Por Hna. Marta García, para Diario Crónica Chillán.
Si hay algo que nos ha recordado esta pandemia, es que cuando repartimos hay suficiente para todos, y sobra. Muchas veces, hemos podido escuchar o leer informes de la FAO (Organización de las Naciones Unidas para la alimentación y la agricultura) y de otras instituciones, que nuestro planeta azul posee la capacidad suficiente para producir alimentos para toda la población mundial. Entonces, ¿dónde está el fallo? ¿Por qué mueren cada día millones de seres humanos a causa del hambre y la pobreza? En evidencia queda que el problema está en el reparto.
Hemos visto como las ollas comunes en nuestro país y otras iniciativas alrededor del mundo, están alimentando a familias y barrios enteros… algunas veces apoyadas por instituciones públicas o por entidades sin ánimo de lucro, pero fundamentalmente, ollas que se llenan gracias a la generosidad de los vecinos, y al aporte de lo que buenamente se puede compartir para que a nadie le falte.

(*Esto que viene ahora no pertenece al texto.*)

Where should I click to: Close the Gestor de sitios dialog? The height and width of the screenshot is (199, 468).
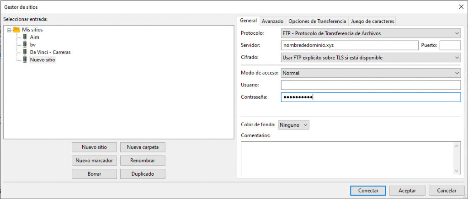460,6
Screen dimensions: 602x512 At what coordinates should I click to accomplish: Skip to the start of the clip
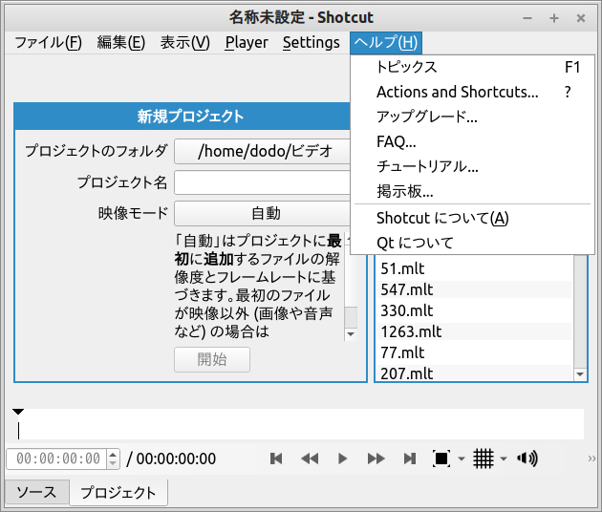click(276, 459)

En el primer siglo de nuestra era, allá en esos años en los que Jesús vivió, del uno al treinta aproximadamente, las cosechas apenas podían producir un diez por ciento, si llegaban a eso ya era considerada una cosecha abundante. Atónitos hubieran quedado aquellos hombres y mujeres si tuvieran la oportunidad de ver nuestros campos chilenos sembrados de trigo verde en esta época y en tal espesura, o en otras épocas del año, los cerezos cargados y sus frutos llegando a otros continentes. Y así quedaron sorprendidos cuando de boca del mismo Jesús, escucharon que el Reino se parece a un sembrador que, haciéndolo con generosidad, sin mirar si cae en tierra buena, o al borde del camino, o entre zarzas, extiende la semilla y ésta produce en un treinta o setenta por ciento…

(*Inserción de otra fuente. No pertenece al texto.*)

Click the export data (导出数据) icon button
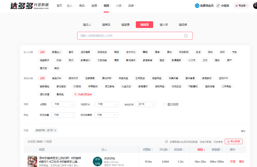257x167 pixels. coord(228,141)
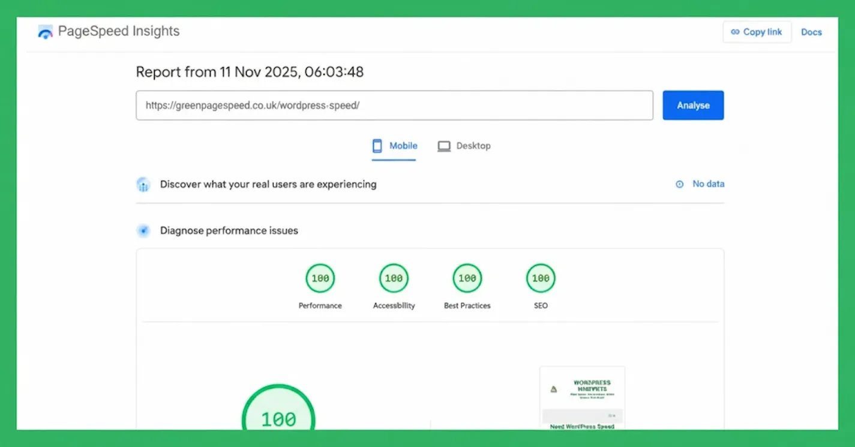Click the PageSpeed Insights title text
The width and height of the screenshot is (855, 447).
coord(118,31)
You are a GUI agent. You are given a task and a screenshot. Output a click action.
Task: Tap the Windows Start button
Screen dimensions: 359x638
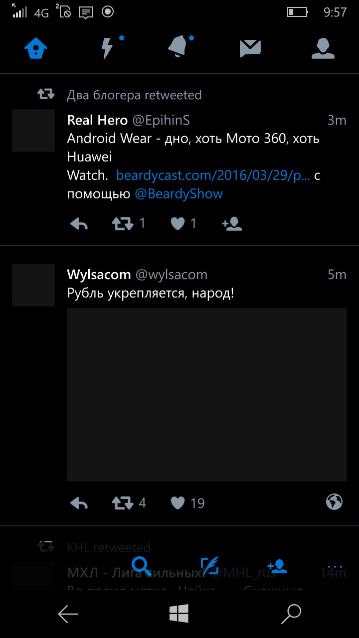tap(179, 614)
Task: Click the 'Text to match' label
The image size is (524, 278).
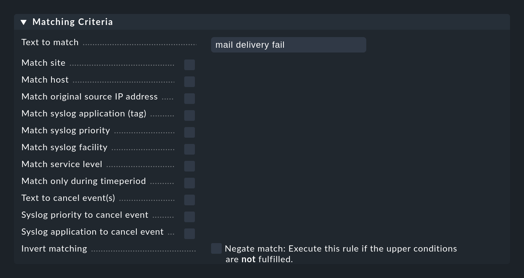Action: 50,42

Al fin, Jesús les hablaba de la generosidad de Aquel que lo puso todo en manos del ser humano, y que le dio la capacidad para seguir creciendo y multiplicar los frutos, de forma que nadie se quede sin el pan de cada día, y eso es el Reino que predicó Jesús y la sociedad que entre todos anhelamos construir
Independientemente de si somos creyentes o no, o de cual sea nuestra confesión o religión, no cabe duda de que cualquiera con un poco de sentido común en la cabeza y sensibilidad en su corazón, se aterra ante la realidad de personas muriendo de hambre. Es algo que creíamos extinguido, por lo menos dentro de nuestras fronteras, pero la verdad es que ni aquí había desaparecido, porque oculta estaba, ni en otros lugares de la tierra había dejado de existir.

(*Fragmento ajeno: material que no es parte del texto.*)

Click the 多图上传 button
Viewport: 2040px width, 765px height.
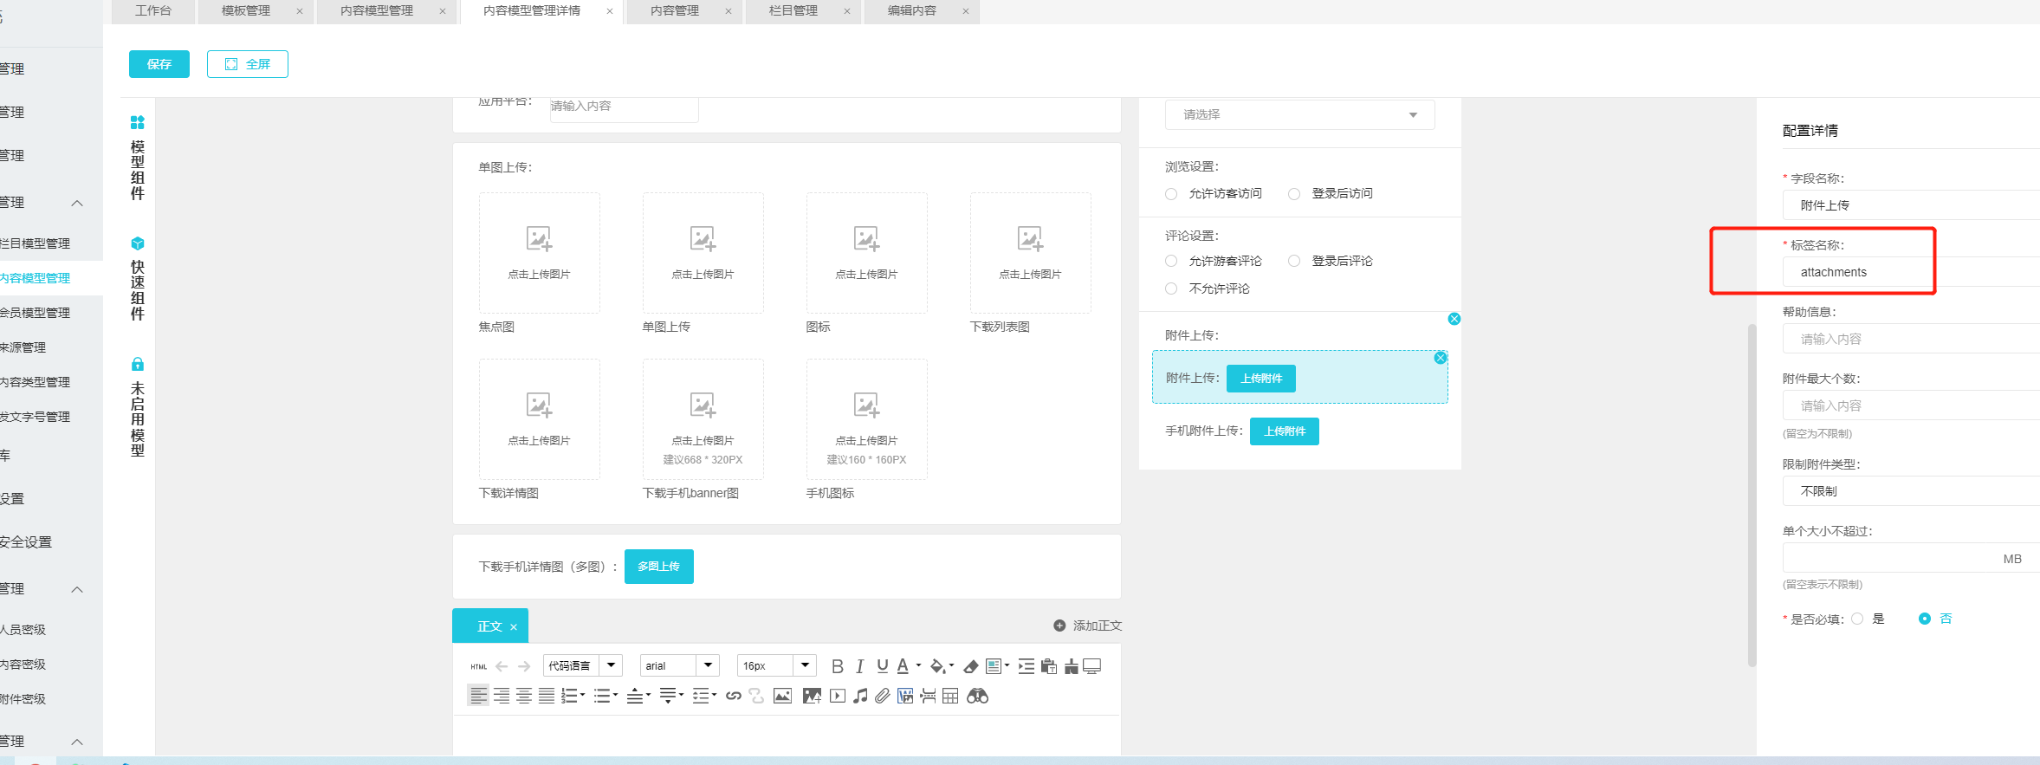[658, 567]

Y han sido muchos los gestos que se han dado para conseguir que el hambre sea saciada, nos hemos hecho conscientes de que una vida un poco más austera puede permitirnos acabar con muchas de las injusticias que nos rodean.
El consumismo nos ha envuelto en una espiral de necesidades que nos llevan a creer que cuanto más tenemos, más felices somos o más valemos, y el acumular se hace a cualquier precio, sin mirar ni reparar que para que unos pocos crezcan a ese ritmo, otros carecen de lo más elemental.
Y así, el más insignificante de los seres vivos, un virus, ha conseguido poner el mundo de tal manera que nos hemos visto obligados a buscar estrategias para repartir, porque la pesadilla del hambre está golpeando a nuestras puertas y amenazante nos quiere arrebatar la falsa comodidad construida.
Sólo así hemos escuchado la llamada de Dios, el sembrador generoso, o de la madre tierra, o de la humanidad, o de quien ustedes deseen y en quien crean para nombrar aquí, que nos hace caer de bruces al ver que así no funciona la cosa, que hay que cambiar las reglas del juego, porque de su mano se recibe en sobreabundancia, hasta sobrar, y no puede ser que haya necesidad.
No importa por Quién, o porqué razón lo haga, a través de tal o cual medio o institución, pero revisemos nuestras vidas para que no tenga que venir una pandemia u otra realidad a recordarnos con abrumadora insistencia que, en la puerta de al lado falta, lo que nos ha sido dado para todos y en abundancia.